Musa VATANSEVER

Hepimizin bildiği bir söz: “Görünen köy kılavuz istemez.” Bu ifade, apaçık gerçekleri anlatırken, onları inkâr etmenin ya da üzerini örtmeye çalışmanın beyhude bir çaba olduğunu vurgular. Ancak insanlık tarihi, bu kadar açık gerçeklere rağmen gözlerini kapatan, görmezden gelen ve inkar edenlerin hikayeleriyle doludur. Görünen köyün hikayesi, bize hem bireysel hem toplumsal bir ders sunar: Gerçekler ortadadır, ama herkesin onları görme cesareti yoktur.

Görünen Köyün Felsefesi

Görünen köy, bir metafordur. Gerçekler gözümüzün önündeyken, onları reddetmek yalnızca zaman kaybettirir. Ancak bu köyü görmek için sadece gözler yetmez; akıl, yürek ve cesaret gerekir. Çünkü gerçeği görmek, sadece görmekle kalmaz; onunla yüzleşmek, çözüm aramak ve kabul etmek gibi sorumlulukları da beraberinde getirir.
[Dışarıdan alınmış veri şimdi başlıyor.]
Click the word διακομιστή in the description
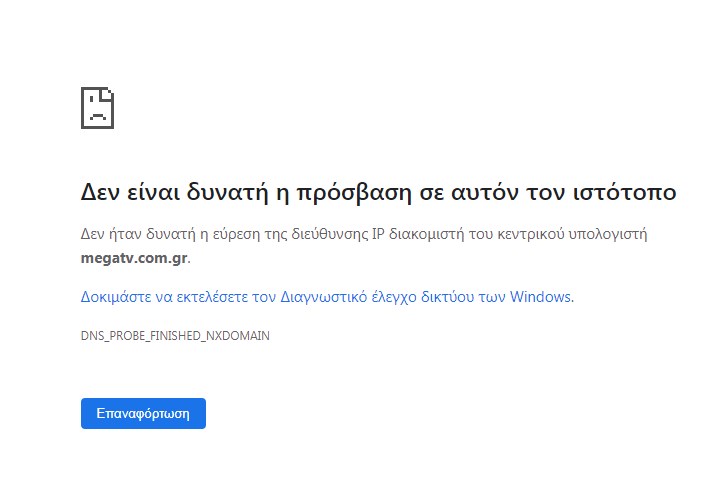This screenshot has height=478, width=725. click(426, 234)
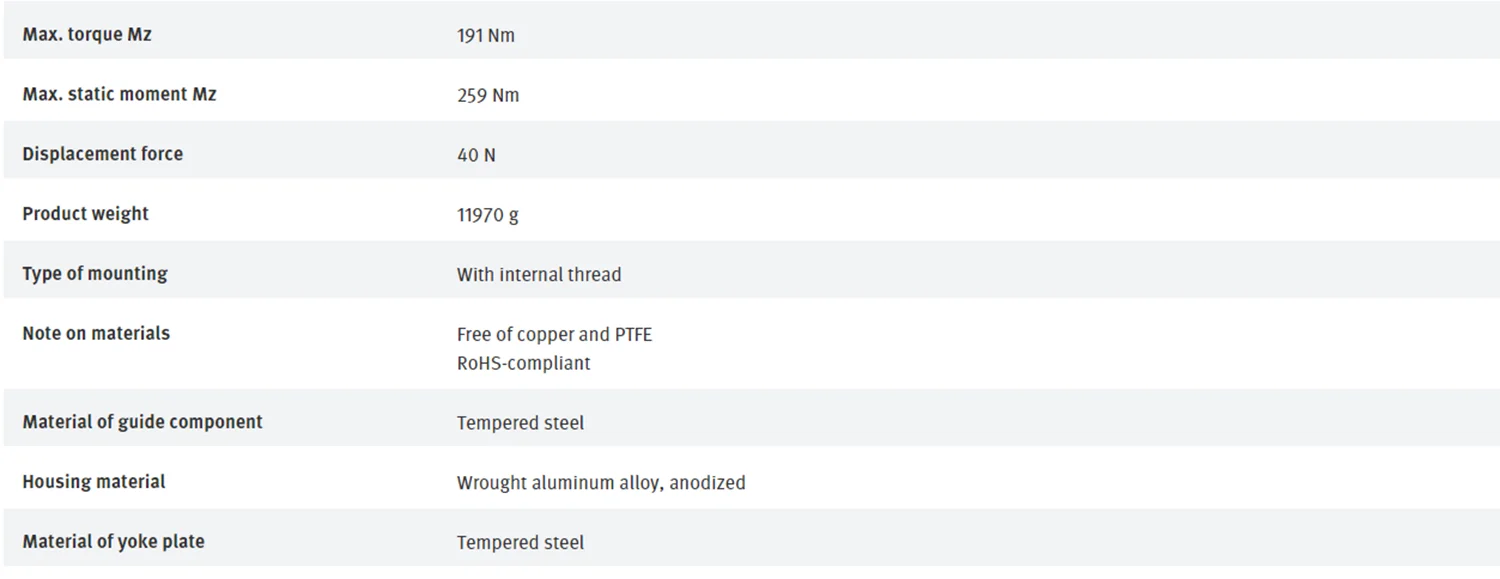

Bazı insanlar, görünene sırt çevirir çünkü onu kabullenmek rahatsız edicidir. Bir sorunu çözmek yerine inkâr etmek ya da görmezden gelmek daha kolay gelir. Ancak bu tutum, yalnızca sorunu büyütür ve sonunda daha büyük zorluklara yol açar.

Körlükle Yüzleşmek

Görmek istemeyen gözler, bazen bireysel korkuların, bazen toplumsal önyargıların ya da siyasi çıkarların ürünüdür. Örneğin:

Bireysel Körlük: İnsan, kendi hatalarını görmekten kaçar. Hayatındaki açık sorunları, rahatsız edici gerçekleri ya da değişmesi gereken yönlerini inkâr ederek yaşamaya devam eder. Ancak bu, o sorunların yok olduğu anlamına gelmez; aksine büyüyerek karşısına çıkar.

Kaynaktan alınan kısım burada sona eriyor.